Reducing Your Data Footprint

Your growing network-stored data is not only a headache to manage, it’s a target for data breaches. But before you can implement any measures to move files to secure locations, archive files that need to be retained, or delete files that are no longer relevant, you need to identify what you’re storing. With terabytes or even petabytes of stored unstructured data, this is a challenging objective.

Reducing the Amount of Unstructured Data

Reducing the amount of unstructured data stored on your network is beneficial in several ways. From a cost reduction standpoint alone it can reduce backup times, lower hardware and utility expenses, and other management costs. Furthermore, it can reduce your risk of exposure. Specifically, the more terabytes of data stored, the more likely that some of those files will contain sensitive information that could be at risk for being breached.

Let Your Data Owners Help

The scenario is all too common. IT is tasked with managing data, including managing data growth and storage locations, but lacks the knowledge to determine which files to move to more secure locations, which files are no longer relevant and to delete, which files to archive, permissions to change on network folders, etc. Effective data management, data cleanup, and data compliance requires cooperative input from both IT and those that know the data it is tasked with managing – the data owners.
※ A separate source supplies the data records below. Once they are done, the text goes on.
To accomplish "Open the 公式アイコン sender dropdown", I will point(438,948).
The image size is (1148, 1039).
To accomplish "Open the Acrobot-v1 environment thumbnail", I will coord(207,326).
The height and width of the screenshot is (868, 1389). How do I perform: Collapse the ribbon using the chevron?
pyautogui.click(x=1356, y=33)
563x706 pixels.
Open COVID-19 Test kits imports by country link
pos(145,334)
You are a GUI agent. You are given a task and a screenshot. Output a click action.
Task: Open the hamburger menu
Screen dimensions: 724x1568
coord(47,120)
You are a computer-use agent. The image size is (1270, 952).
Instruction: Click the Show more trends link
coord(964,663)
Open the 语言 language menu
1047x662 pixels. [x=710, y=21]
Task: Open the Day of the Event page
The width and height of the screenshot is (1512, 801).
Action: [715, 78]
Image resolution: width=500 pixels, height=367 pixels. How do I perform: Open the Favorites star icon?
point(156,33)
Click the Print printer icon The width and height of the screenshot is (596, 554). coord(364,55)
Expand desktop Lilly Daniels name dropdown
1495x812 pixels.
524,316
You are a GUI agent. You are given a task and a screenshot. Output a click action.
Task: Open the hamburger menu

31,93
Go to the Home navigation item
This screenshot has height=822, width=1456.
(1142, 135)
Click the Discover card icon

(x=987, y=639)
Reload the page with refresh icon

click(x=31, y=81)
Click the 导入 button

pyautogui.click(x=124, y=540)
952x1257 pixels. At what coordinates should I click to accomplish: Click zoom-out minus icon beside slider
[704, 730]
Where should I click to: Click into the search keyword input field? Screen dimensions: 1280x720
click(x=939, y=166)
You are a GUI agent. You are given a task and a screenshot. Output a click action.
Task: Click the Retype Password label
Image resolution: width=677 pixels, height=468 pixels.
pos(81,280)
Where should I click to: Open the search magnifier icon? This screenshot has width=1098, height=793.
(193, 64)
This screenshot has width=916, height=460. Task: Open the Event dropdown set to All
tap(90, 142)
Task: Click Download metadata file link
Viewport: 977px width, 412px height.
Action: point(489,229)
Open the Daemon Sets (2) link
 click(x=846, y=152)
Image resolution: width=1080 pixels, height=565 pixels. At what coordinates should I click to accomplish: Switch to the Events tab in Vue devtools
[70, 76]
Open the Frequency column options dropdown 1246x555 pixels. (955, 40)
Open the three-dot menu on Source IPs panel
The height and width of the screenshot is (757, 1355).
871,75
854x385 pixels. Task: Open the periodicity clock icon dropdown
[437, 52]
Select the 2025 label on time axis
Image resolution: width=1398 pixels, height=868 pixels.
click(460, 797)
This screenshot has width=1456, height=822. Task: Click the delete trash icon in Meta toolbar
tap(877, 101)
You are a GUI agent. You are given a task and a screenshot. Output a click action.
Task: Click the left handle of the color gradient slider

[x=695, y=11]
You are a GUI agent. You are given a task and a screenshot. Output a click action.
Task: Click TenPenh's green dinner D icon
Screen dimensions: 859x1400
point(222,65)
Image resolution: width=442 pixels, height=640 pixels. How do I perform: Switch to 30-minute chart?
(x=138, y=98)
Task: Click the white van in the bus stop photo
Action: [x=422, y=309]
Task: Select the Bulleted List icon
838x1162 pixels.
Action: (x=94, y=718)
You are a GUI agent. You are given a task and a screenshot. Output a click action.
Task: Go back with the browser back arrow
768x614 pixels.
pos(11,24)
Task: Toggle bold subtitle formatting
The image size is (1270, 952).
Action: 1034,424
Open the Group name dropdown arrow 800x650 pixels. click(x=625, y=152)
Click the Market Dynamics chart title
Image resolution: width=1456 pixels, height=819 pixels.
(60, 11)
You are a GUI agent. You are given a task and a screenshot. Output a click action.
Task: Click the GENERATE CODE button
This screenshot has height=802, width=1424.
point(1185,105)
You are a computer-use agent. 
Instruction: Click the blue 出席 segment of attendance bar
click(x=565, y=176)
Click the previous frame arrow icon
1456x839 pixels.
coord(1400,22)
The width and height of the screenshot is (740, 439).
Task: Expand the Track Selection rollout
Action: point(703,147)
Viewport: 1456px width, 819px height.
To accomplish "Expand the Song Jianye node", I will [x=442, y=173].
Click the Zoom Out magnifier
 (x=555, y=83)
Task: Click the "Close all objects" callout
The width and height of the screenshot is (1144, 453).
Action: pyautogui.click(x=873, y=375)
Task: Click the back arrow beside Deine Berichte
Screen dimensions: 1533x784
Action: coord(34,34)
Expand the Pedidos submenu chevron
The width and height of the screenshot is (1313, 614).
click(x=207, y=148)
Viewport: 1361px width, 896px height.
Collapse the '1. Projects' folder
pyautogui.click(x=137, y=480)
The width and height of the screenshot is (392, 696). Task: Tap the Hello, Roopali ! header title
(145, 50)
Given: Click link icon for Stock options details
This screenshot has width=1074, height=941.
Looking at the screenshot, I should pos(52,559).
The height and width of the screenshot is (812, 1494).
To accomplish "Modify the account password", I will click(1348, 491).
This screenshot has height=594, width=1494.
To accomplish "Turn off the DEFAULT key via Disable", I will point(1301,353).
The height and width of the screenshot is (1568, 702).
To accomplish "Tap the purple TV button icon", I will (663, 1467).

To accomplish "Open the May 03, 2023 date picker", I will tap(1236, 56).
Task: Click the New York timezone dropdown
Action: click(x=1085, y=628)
The Right Tools for the Job

IT departments are looking for tools that identify the petabytes of stored data across the enterprise including all metadata and presents it in a way that is easy to understand. For compliance, they need to know who can access high-value targets and all folders that a specific user has access to. And because they are always strapped for time, they want a flexible, automated way to take needed action including cleaning up data, moving it, changing access permissions, and more.